■ RECORDS FOR PROCESSING ■
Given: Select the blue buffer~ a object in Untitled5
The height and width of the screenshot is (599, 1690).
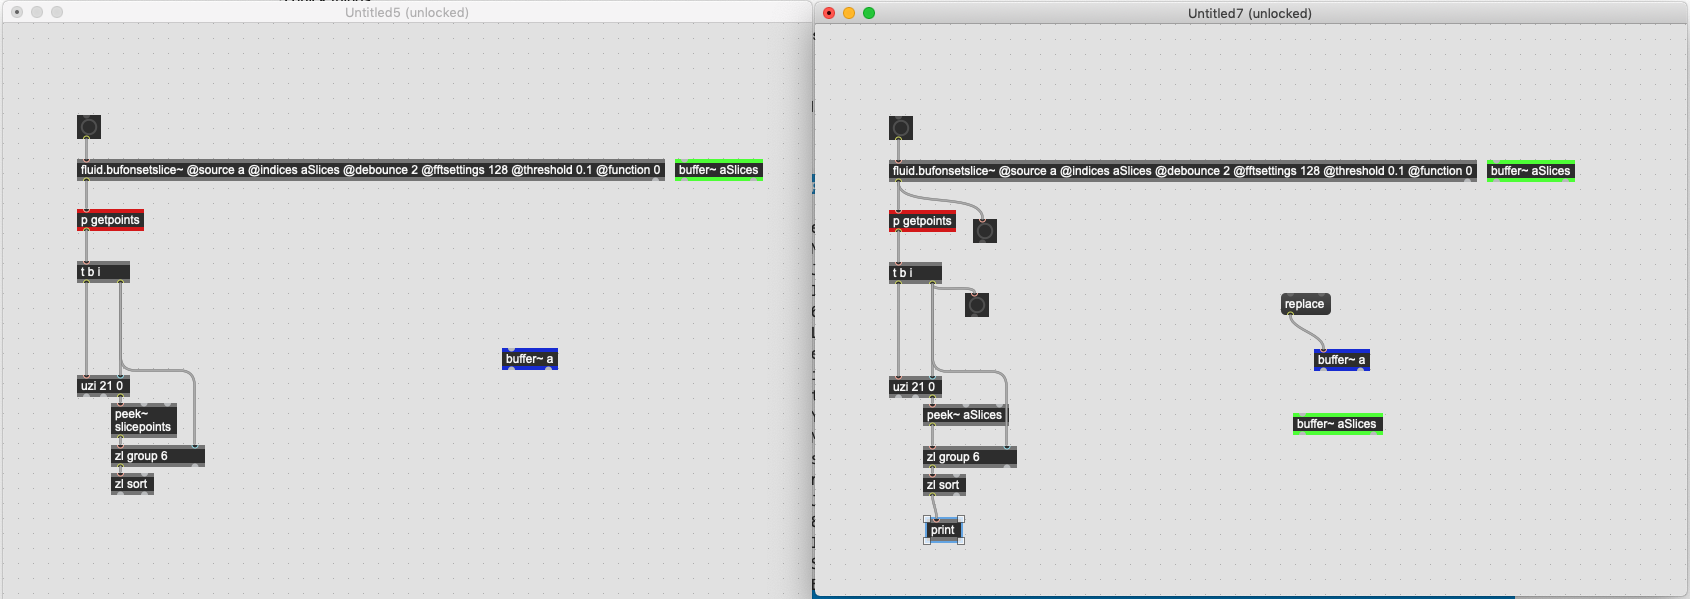Looking at the screenshot, I should coord(529,359).
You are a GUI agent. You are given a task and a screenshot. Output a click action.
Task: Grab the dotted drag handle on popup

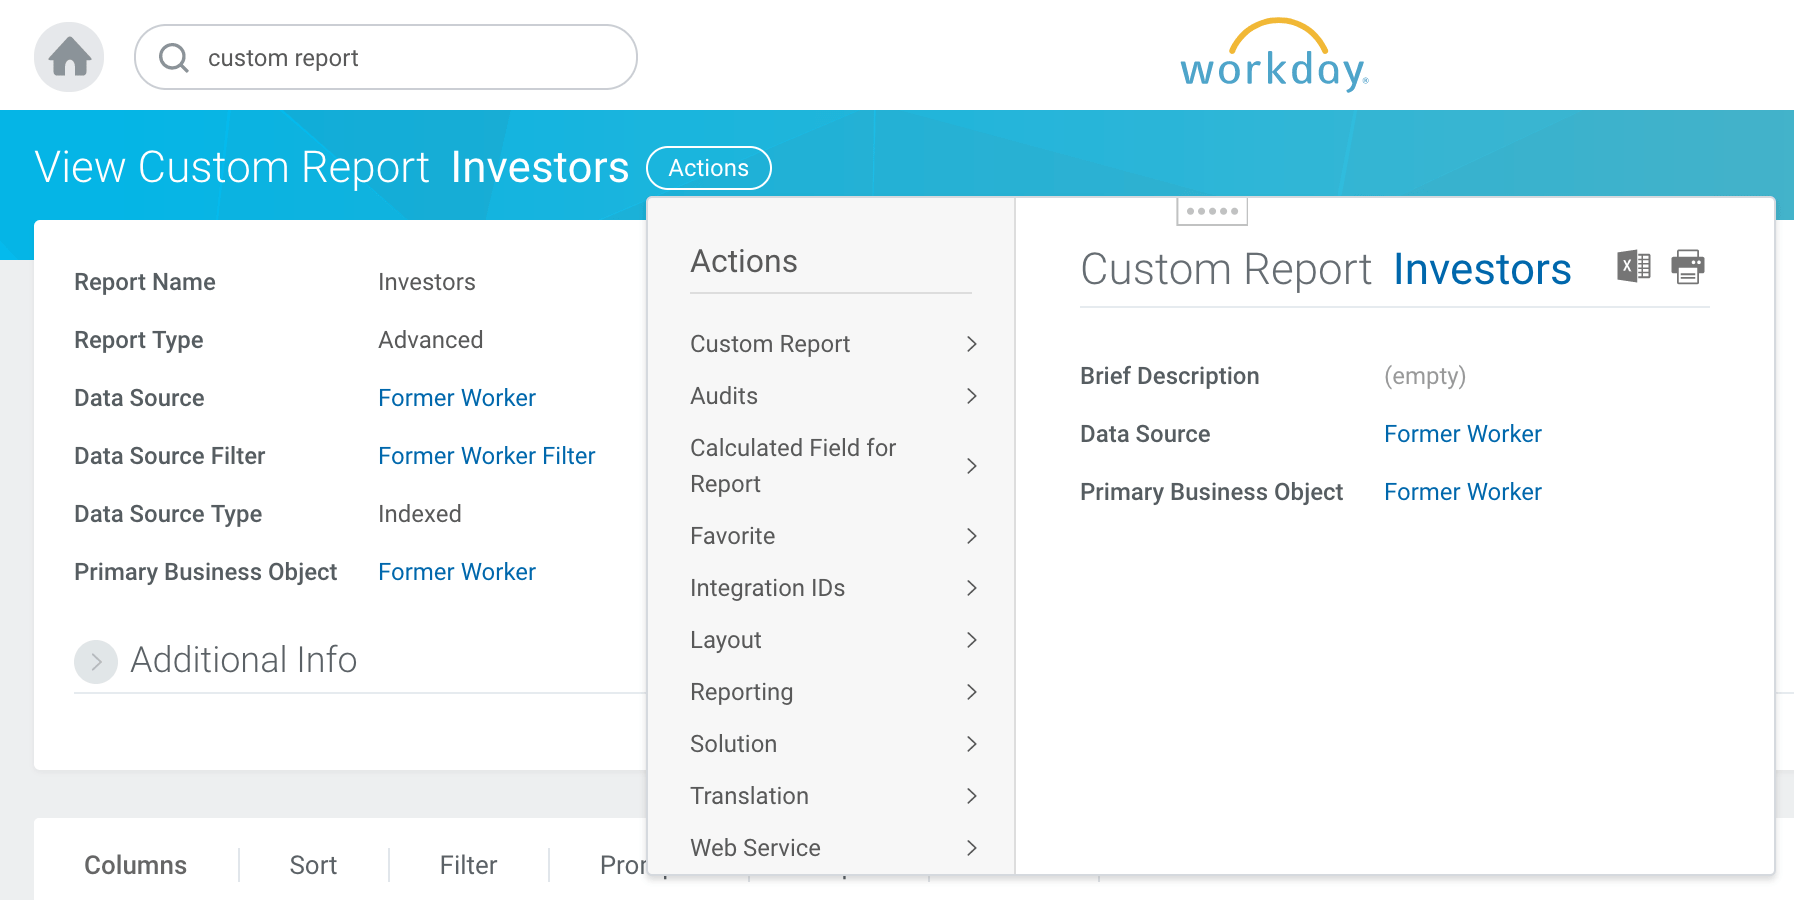tap(1211, 211)
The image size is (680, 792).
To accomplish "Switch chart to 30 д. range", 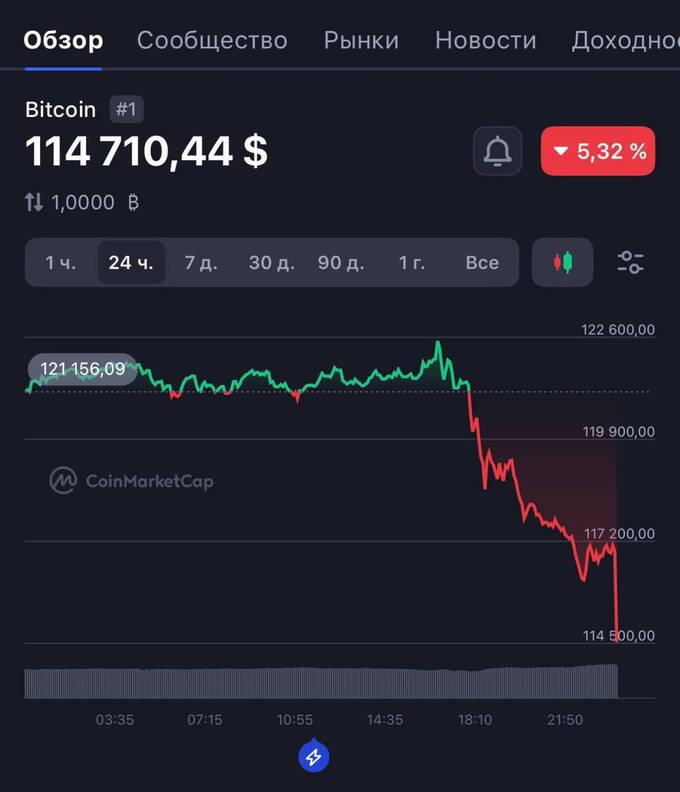I will [272, 263].
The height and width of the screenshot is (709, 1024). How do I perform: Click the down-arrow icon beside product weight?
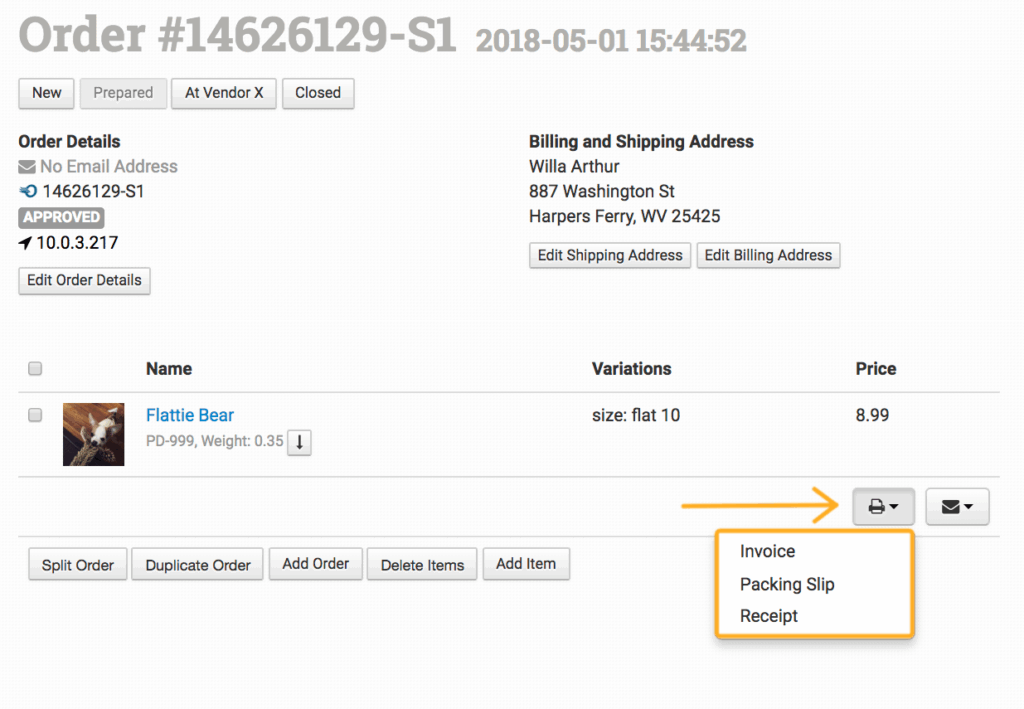[299, 442]
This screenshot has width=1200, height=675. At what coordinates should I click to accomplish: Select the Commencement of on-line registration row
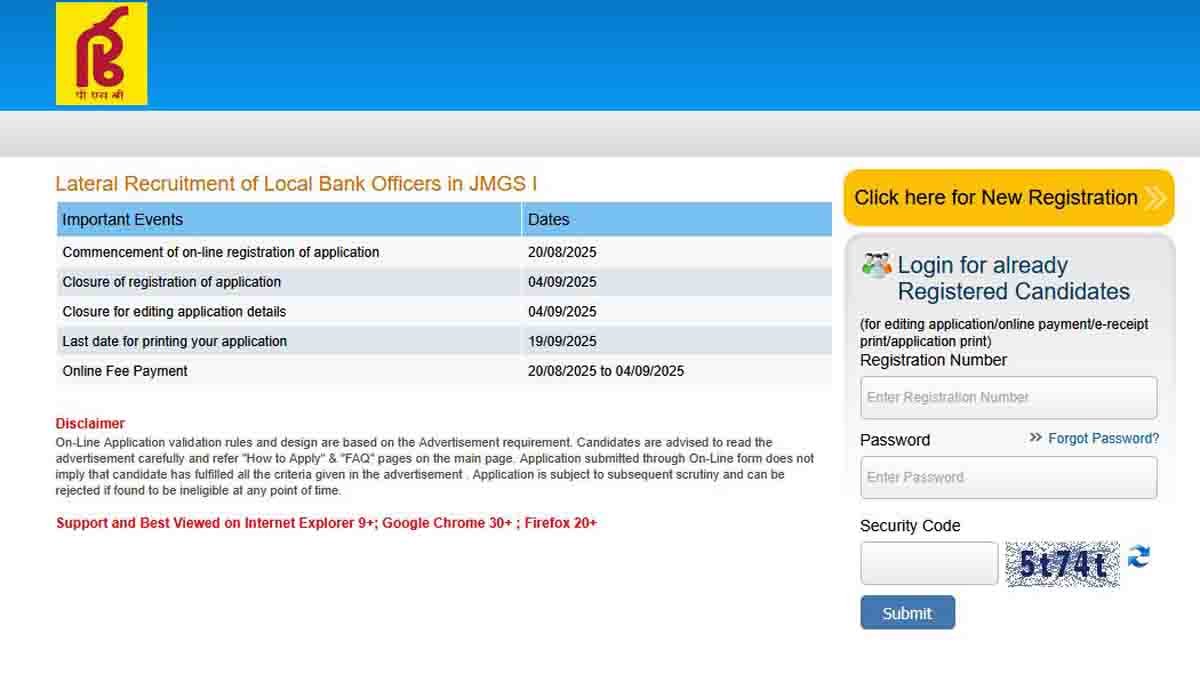(221, 252)
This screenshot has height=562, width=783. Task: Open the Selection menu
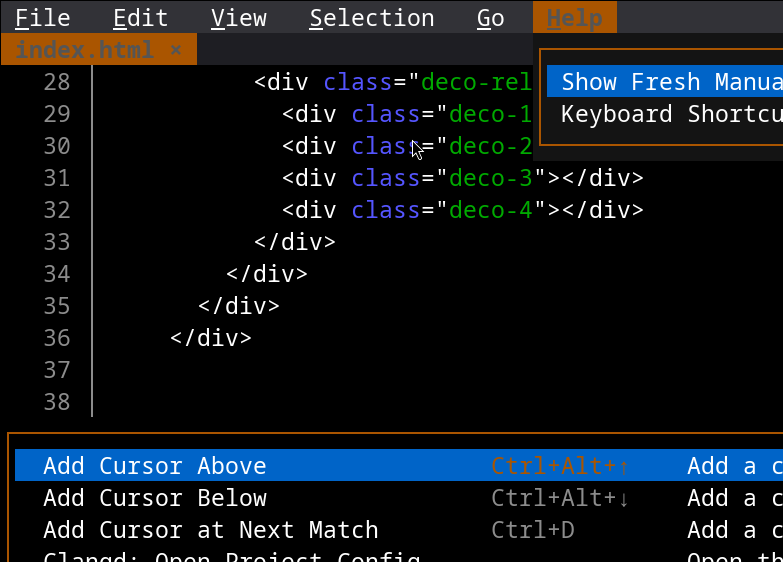coord(371,18)
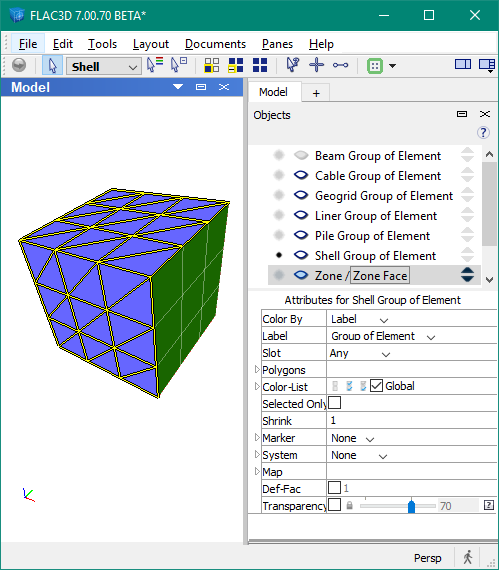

■ WORK ORDER ■
In the data above, the line containing "This screenshot has width=1200, height=675." and all lines after it are to be reproduced exactly, leaving out the pictures.

■ OUTPUT FOR THIS TASK ■
This screenshot has width=1200, height=675. At what coordinates should I click to accomplish: Select the Commencement of on-line registration row
(221, 252)
This screenshot has height=562, width=783. Task: Open the Selection menu
coord(371,18)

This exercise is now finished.